Gotta love those variations!   Personally, I like the method you describe above.  I'll have to give that a shot!


----------



## Kenpojujitsu3 (May 14, 2007)

I was almost tempted to try this "Vice" technique until Mike ruined it for me and said it was a Tracy technique.  Being a Parker guy I can't condone such foolishness and.....wait a minute....that doesn't make any sense...


----------



## Flying Crane (May 14, 2007)

Kenpojujitsu3 said:


> I was almost tempted to try this "Vice" technique until Mike ruined it for me and said it was a Tracy technique. Being a Parker guy I can't condone such foolishness and.....wait a minute....that doesn't make any sense...


 
Stay over on your side, or I'm Tellin'!!


----------



## MJS (May 14, 2007)

Kenpojujitsu3 said:


> I was almost tempted to try this "Vice" technique until Mike ruined it for me and said it was a Tracy technique. Being a Parker guy I can't condone such foolishness and.....wait a minute....that doesn't make any sense...


 
Oh come on..you know you want to come to the dark side!   LOL!



Flying Crane said:


> Stay over on your side, or I'm Tellin'!!


 
LMAO!!


----------



## HKphooey (May 14, 2007)

Gotta love the Vice. Anyone seen Tubbs? 
Like Mr. Hanna said, Vice is good for "back against the wall" or being sandwiched between attackers.


----------



## Kembudo-Kai Kempoka (May 14, 2007)

Task list:
**A)** In the forum thread on the Vice technique, why does Kenpojujitsu3 say he was no longer tempted to try it? Answer in one to three sentences.
**B)** Print the stretch of the forum thread from "Gotta love the" through "Kempoka (May 14, 2007)".
**C)** Answer the following questions on the forum thread, one per line:
(i) According to Kenpojujitsu3, who identified the Vice as a Tracy technique?
(ii) Which poster wrote "Stay over on your side, or I'm Tellin'!!"?
(iii) Whom does HKphooey cite as saying the Vice is good for "back against the wall" situations?

Given information:
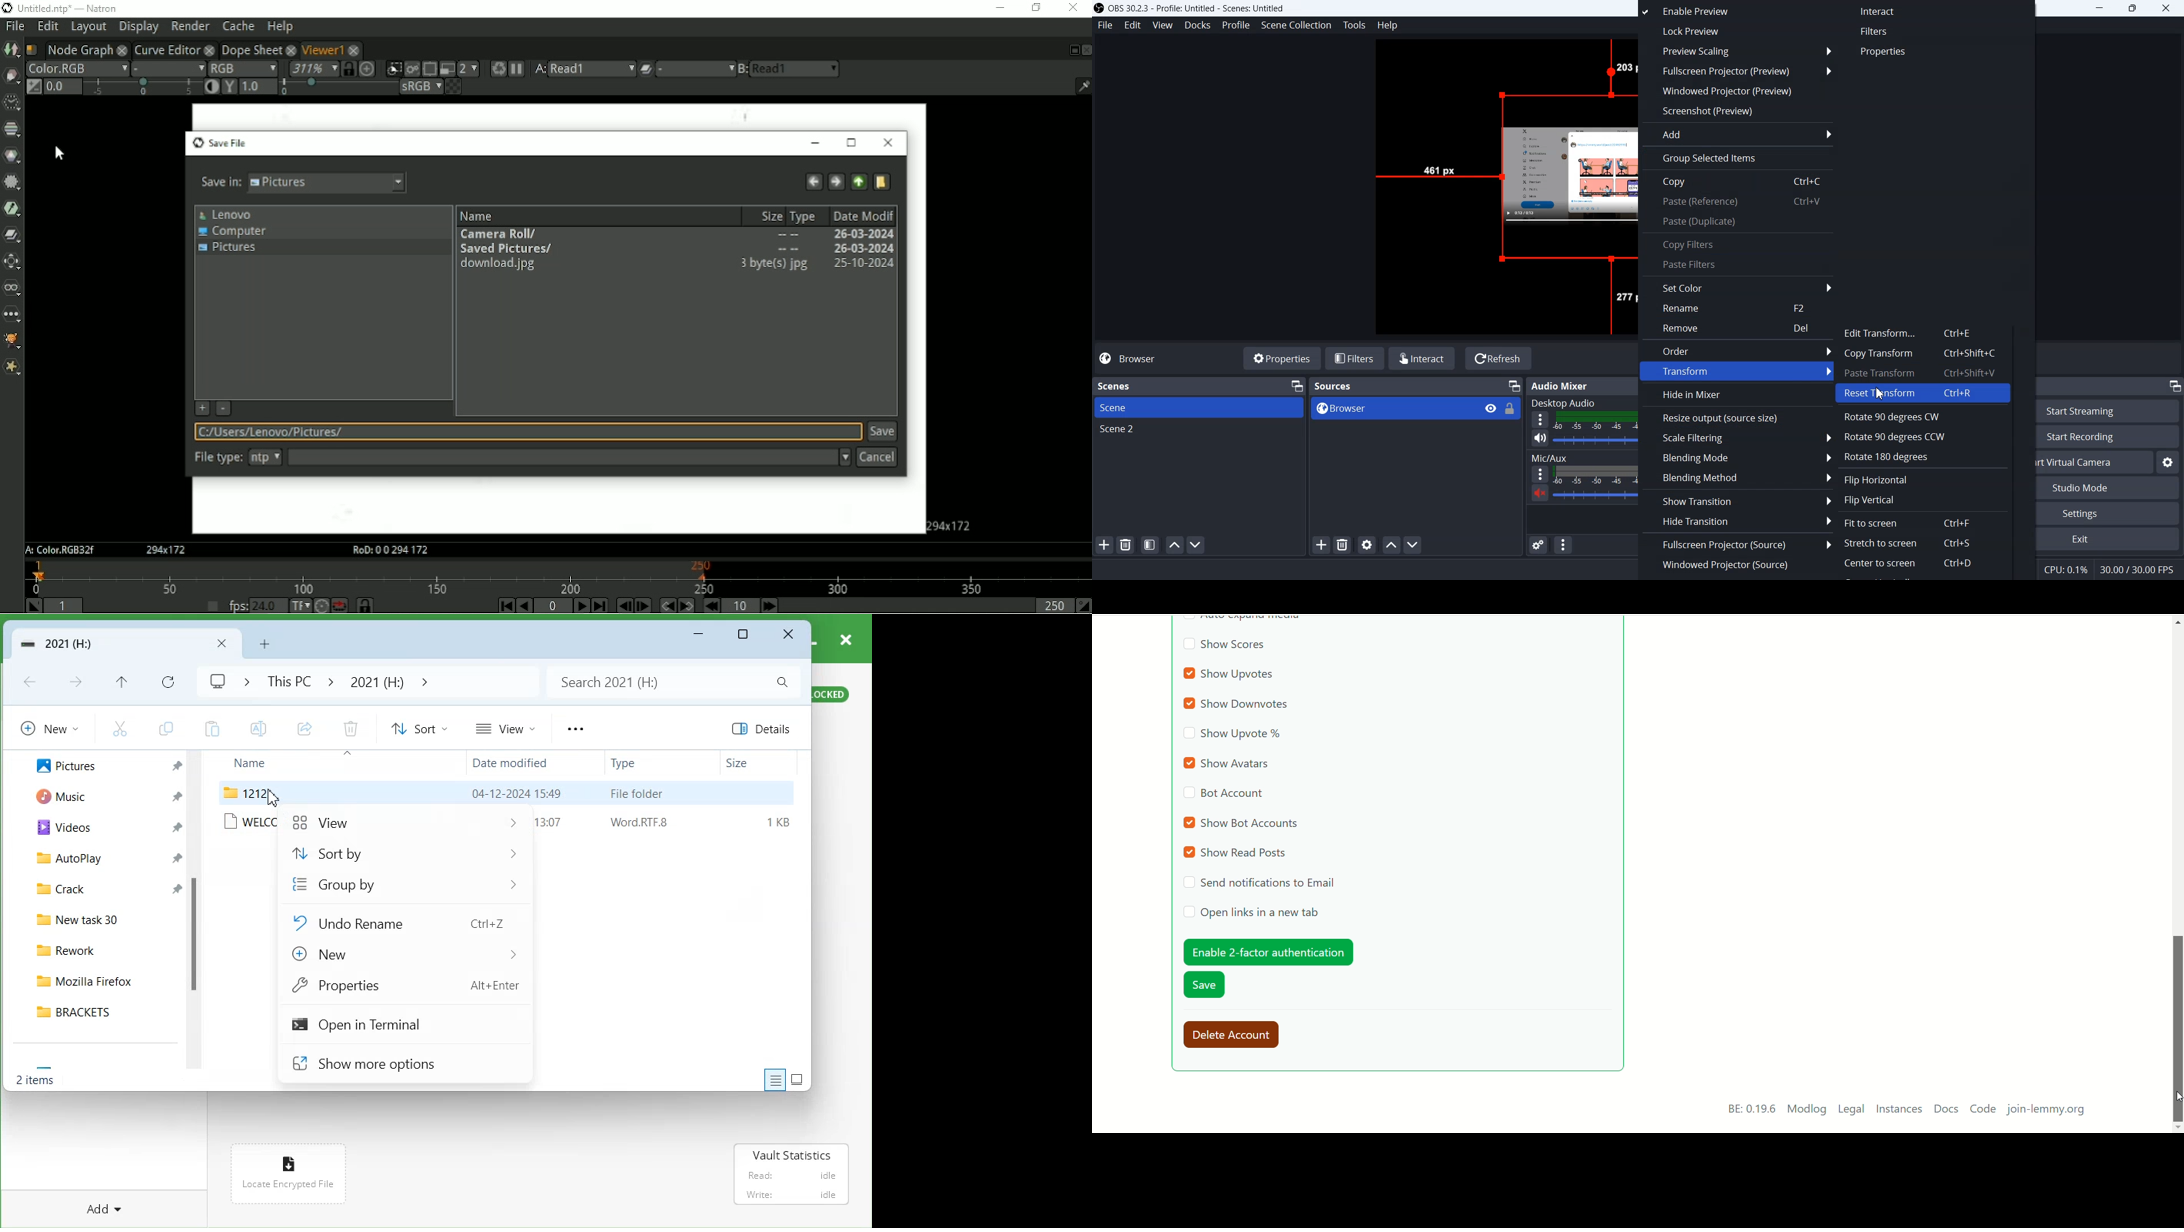 The width and height of the screenshot is (2184, 1232). I want to click on Add, so click(100, 1208).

Task-by-task solutions:
**A)** Mike told him the Vice was a Tracy technique, and as a Parker practitioner he claims he cannot condone it. He then admits that this reasoning makes no sense.

**B)**
Gotta love the Vice. Anyone seen Tubbs? 
Like Mr. Hanna said, Vice is good for "back against the wall" or being sandwiched between attackers.


----------



## Kembudo-Kai Kempoka (May 14, 2007)

**C)**
(i) Mike
(ii) Flying Crane
(iii) Mr. Hanna